But she was smart. She caught herself in time.

Instead she asked, "Where are you girls off to?"

"Smokes and caffeine," said Husseina. "Then it's hi-ho, hi-ho. Back by midnight."

"After more smokes and booze," said Tookie.

"Actually
I
don't drink," said Husseina. "My fiancé would not approve."

"Nor do I," added Sunita. "Or smoke."

And I never have,
thought Anjali.
But I had a fiancé.
For an hour, at least. It was a frightening word.

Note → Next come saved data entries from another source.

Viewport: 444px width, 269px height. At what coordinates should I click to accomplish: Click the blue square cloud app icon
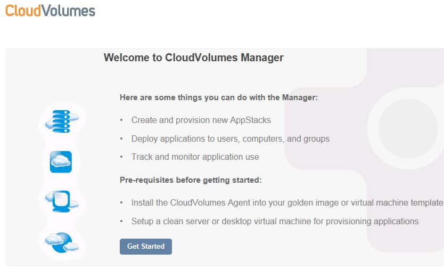(61, 162)
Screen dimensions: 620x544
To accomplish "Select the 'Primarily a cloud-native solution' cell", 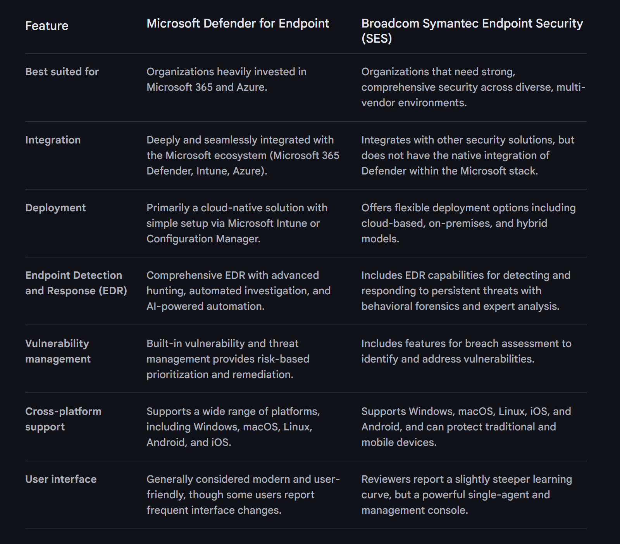I will coord(237,223).
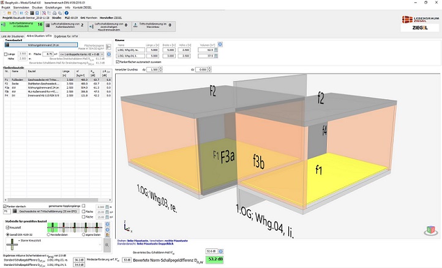Click the last junction type icon in row

97,228
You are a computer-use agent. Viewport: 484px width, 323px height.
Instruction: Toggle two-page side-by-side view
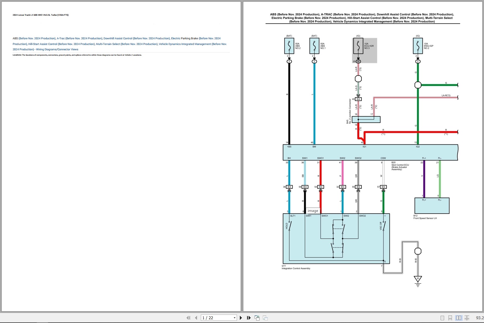(459, 318)
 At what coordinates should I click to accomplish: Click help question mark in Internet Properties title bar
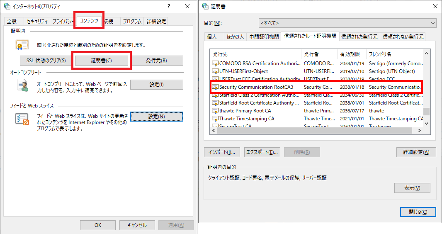click(168, 6)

Bangalore worked off the American clock. Everything about Bangalore—even its time—was virtual. Call centers ran 24/7; shifts were constantly starting or ending nine to twelve hours ahead of American time. Peter had said some of the girls even kept Los Angeles or New York time on their watches, calibrated to a mythical home base so they wouldn't be trapped in complicated calculations if asked the time. No "Good morning!" when someone was calling at midnight in America. Some white callers liked to play games, she'd heard, "exposing the Indian." And of course there were the lonely Indians in America, like Mukesh Sharma, trying to tease out phone intimacy from call-center girls.

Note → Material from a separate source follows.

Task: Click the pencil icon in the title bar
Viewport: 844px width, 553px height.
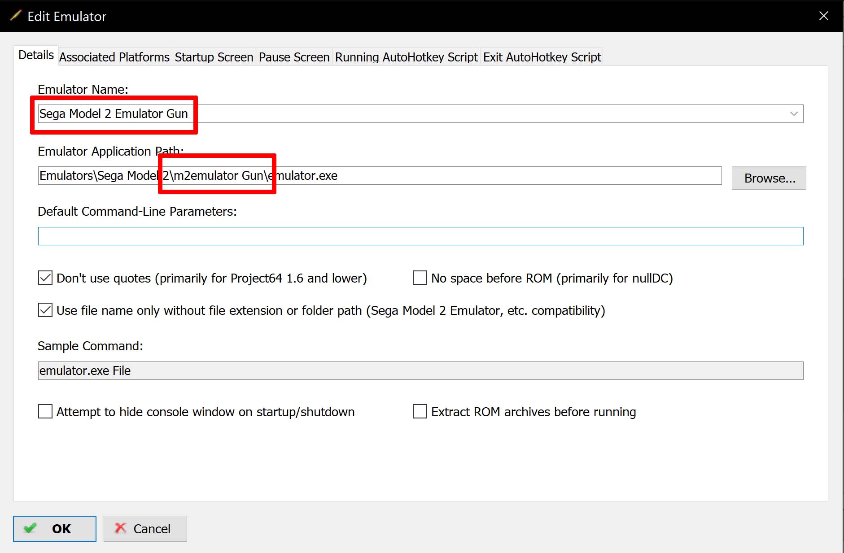Action: 15,16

Then she became aware that all three girls seemed to be looking over their shoulder at the front door. Husseina broke away from the group. "Oh-oh, got to go," she whispered. "Ciao, ladies." She pulled open the heavy front door before Asoke could shuffle to it. The other two tittered. Angie spotted a taxi waiting at the curb. She was about to ask Tookie where Husseina was off to when suddenly a black-sheathed wisp of a woman, with close-cropped white hair, moved like fog into the hallway.

Sunita and Tookie mumbled, "G'day, madam," and sidled out of the hallway, leaving Anjali alone with Minnie Bagehot.

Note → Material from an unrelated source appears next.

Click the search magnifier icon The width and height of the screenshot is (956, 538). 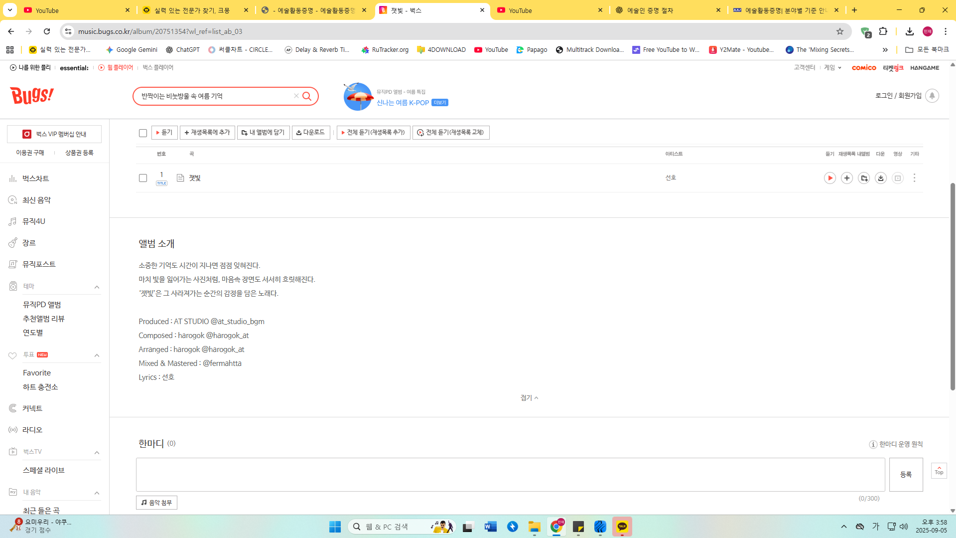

"Cat got your tongue?" the woman snapped. "No greeting? Where are your manners, young lady?" Ten seconds into Anjali's new life at Bagehot House and—from fear or fatigue—she had committed some fatal mistake in etiquette. The old woman turned her back on Anjali and led the way to the dining room. Very straight posture, Anjali noted; Mrs. Bagehot glided rather than walked, the only sound being the clicking of her glasses, suspended on a silver chain, against her strand of pearls. She gripped the carved armrests of a chair at one end of a long, formal dining table and carefully lowered herself into it. She wore white lace gloves without fingertips. Anjali tried not to stare at the bluish tint of the exposed finger pads as they gathered up thin sheets of a handwritten letter. Angie recognized Peter Champion's spidery scrawl.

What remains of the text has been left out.